WRITTEN INSTRUCTION — Pull out every line from the very start of the material through the line that contains "Tillbehör (130, 768)", including both ends, and copy them without any changes.

══════

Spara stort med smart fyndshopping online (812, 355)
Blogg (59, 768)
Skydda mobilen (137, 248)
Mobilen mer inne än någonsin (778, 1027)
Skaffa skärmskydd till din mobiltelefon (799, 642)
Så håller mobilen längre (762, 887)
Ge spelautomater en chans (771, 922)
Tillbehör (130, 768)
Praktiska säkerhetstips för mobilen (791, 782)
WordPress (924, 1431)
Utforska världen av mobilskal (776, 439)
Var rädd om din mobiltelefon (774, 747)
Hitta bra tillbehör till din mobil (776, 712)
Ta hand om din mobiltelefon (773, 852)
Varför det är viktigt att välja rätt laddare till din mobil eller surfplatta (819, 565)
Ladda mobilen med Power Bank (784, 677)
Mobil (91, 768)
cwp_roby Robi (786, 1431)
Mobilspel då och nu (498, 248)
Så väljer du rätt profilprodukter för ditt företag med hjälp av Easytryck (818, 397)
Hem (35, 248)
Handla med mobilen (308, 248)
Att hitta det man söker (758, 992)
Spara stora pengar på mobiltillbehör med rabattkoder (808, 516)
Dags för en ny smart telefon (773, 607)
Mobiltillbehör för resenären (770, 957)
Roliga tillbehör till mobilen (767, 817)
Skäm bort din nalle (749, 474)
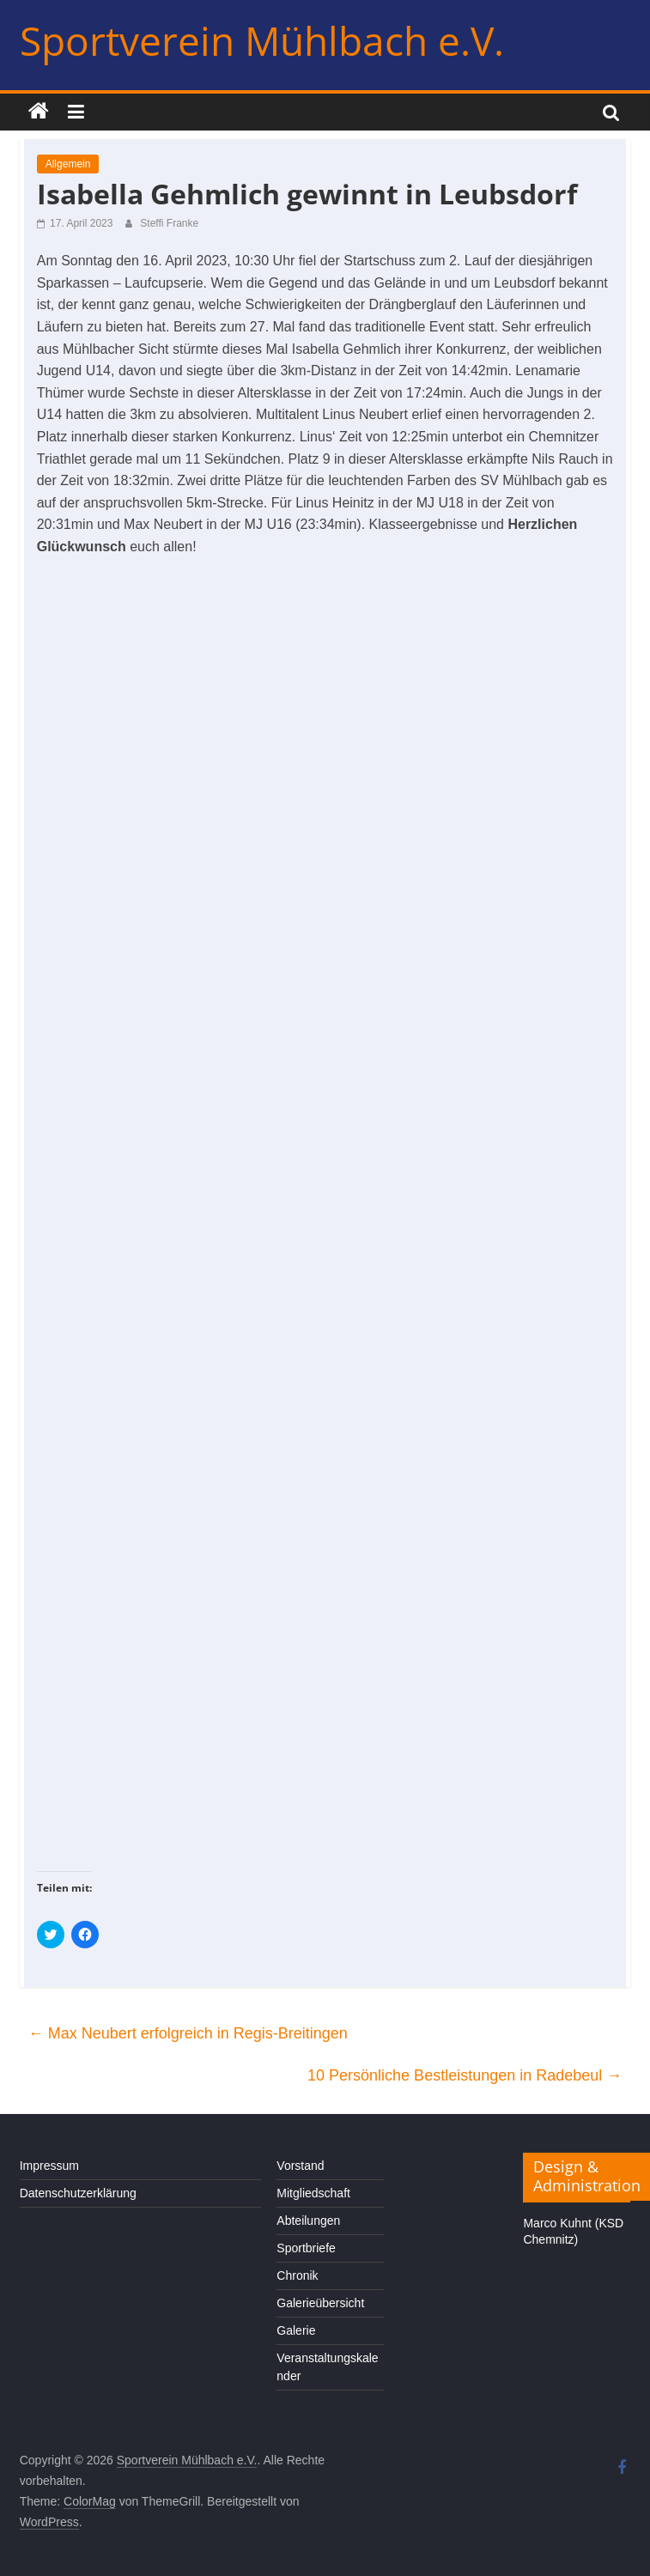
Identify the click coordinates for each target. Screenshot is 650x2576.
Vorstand (300, 2165)
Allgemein (68, 164)
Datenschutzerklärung (78, 2193)
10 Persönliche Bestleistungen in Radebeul (464, 2075)
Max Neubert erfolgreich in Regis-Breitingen (188, 2033)
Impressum (49, 2165)
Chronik (297, 2275)
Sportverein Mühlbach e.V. (262, 40)
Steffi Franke (169, 223)
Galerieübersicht (320, 2303)
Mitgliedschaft (313, 2193)
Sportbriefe (305, 2248)
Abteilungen (308, 2220)
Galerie (295, 2330)
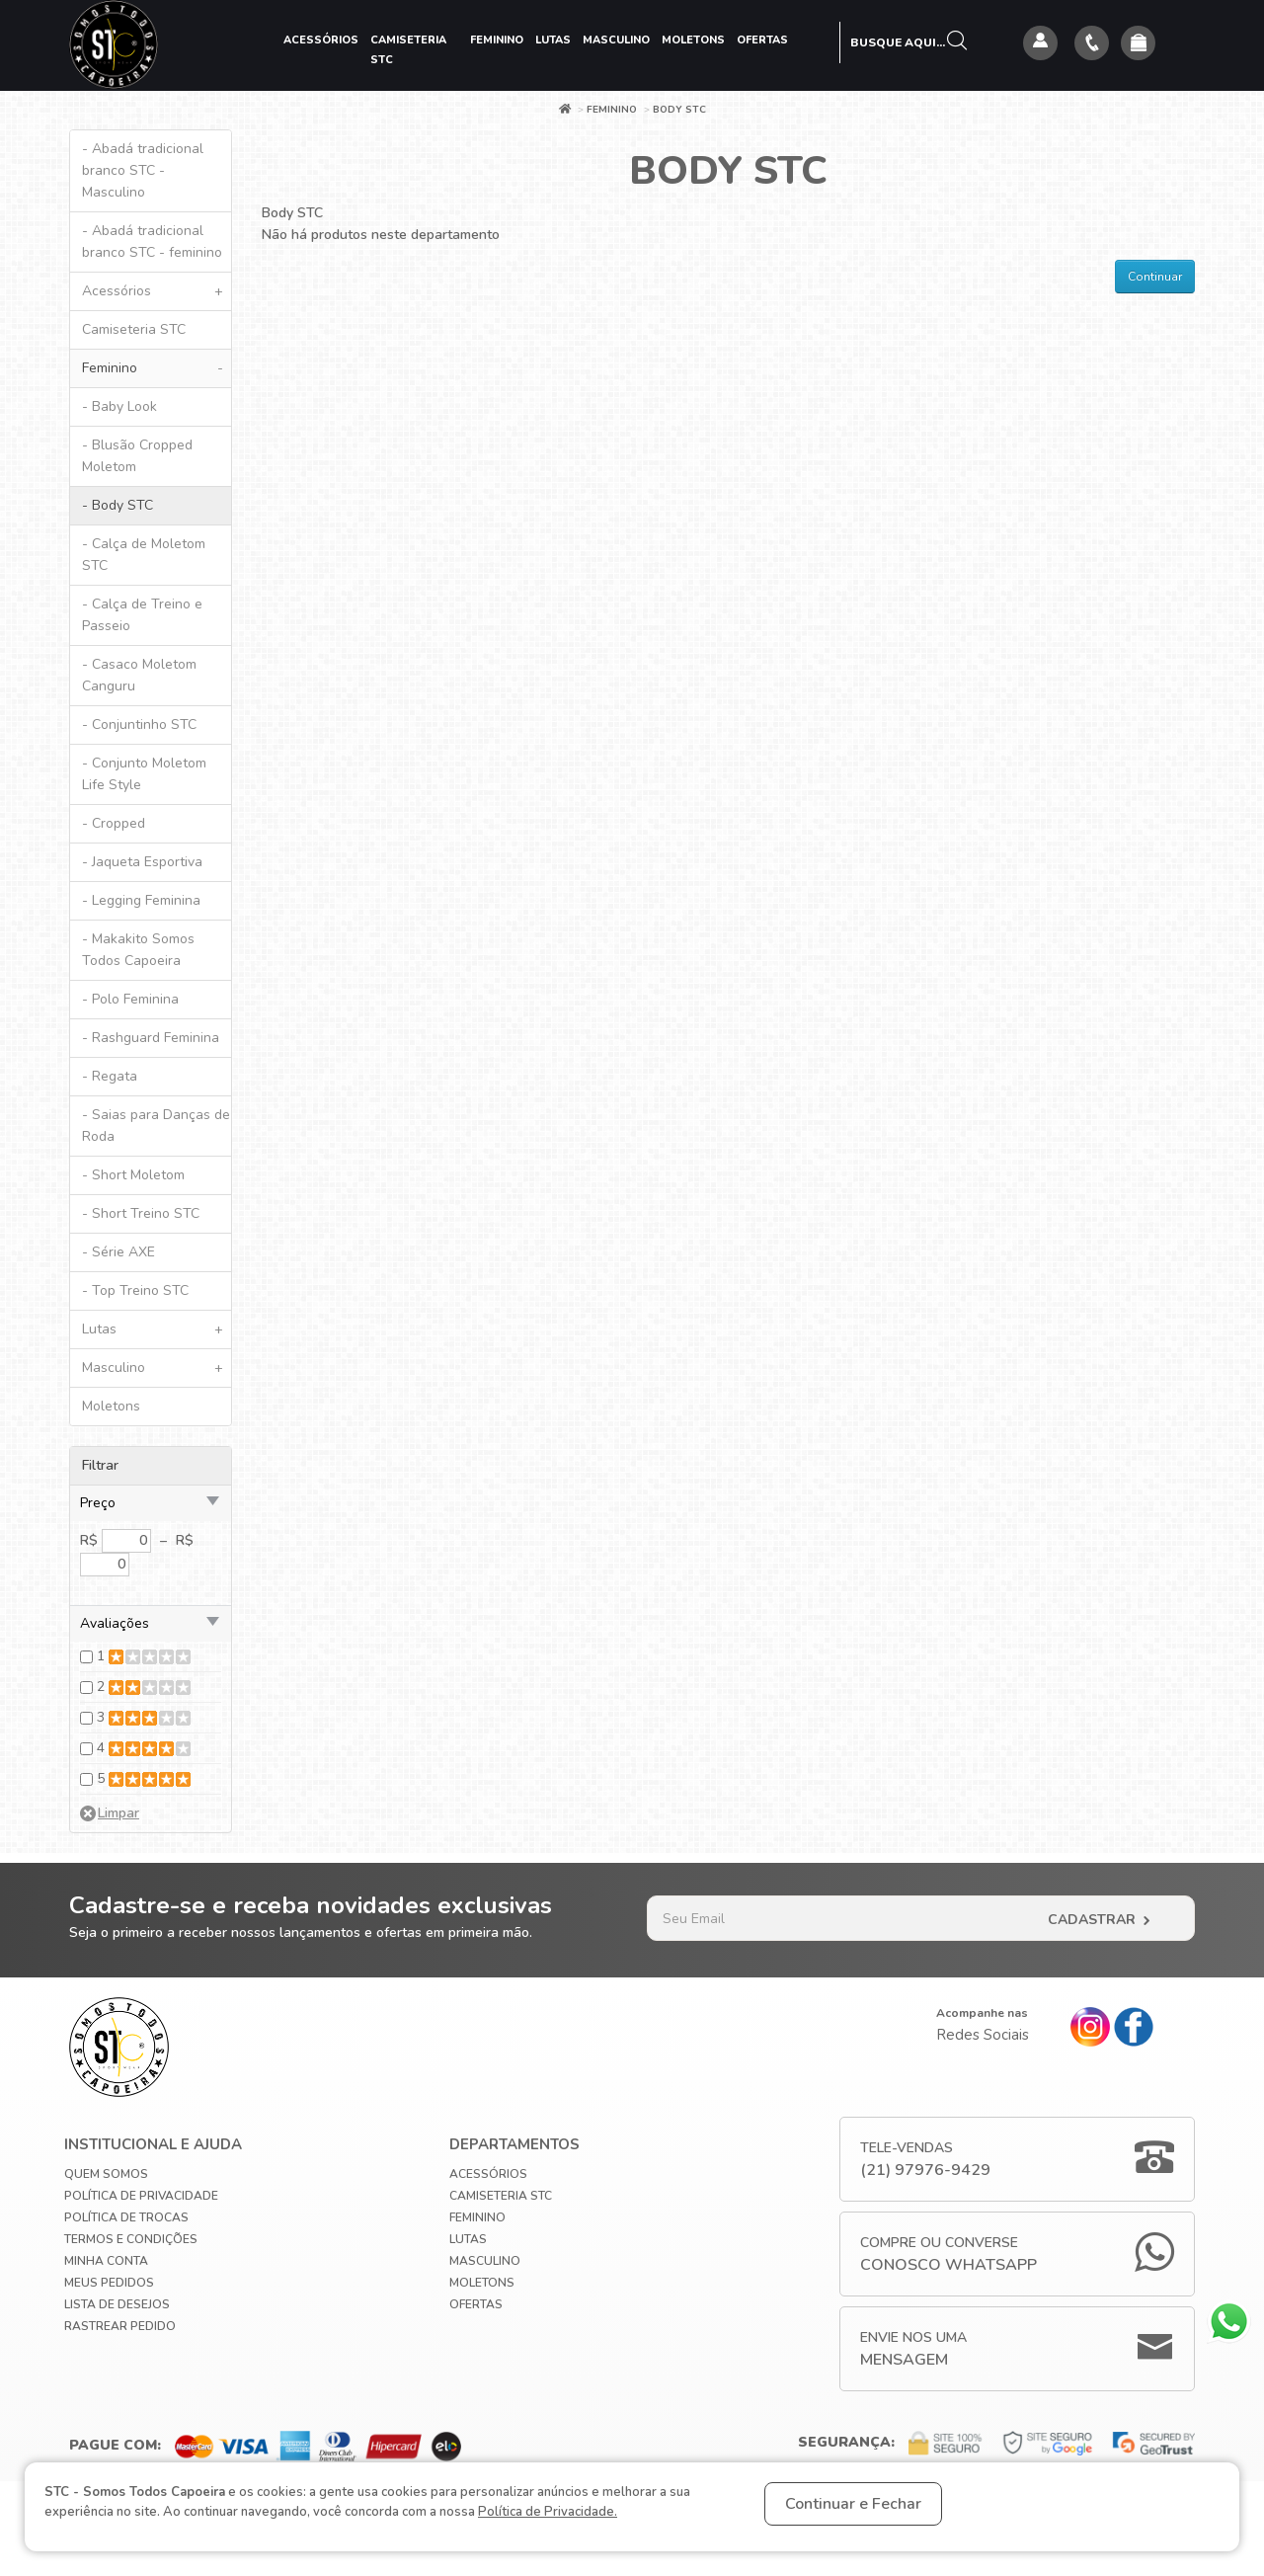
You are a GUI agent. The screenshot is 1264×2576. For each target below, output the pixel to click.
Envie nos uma (913, 2349)
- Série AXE (118, 1252)
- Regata (109, 1076)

══════

SOLUTION FOR THIS TASK —
Spara stort med smart fyndshopping online (812, 355)
Blogg (59, 768)
Skydda mobilen (137, 248)
Mobilen mer inne än någonsin (778, 1027)
Skaffa skärmskydd till din mobiltelefon (799, 642)
Så håller mobilen längre (762, 887)
Ge spelautomater en chans (771, 922)
Tillbehör (130, 768)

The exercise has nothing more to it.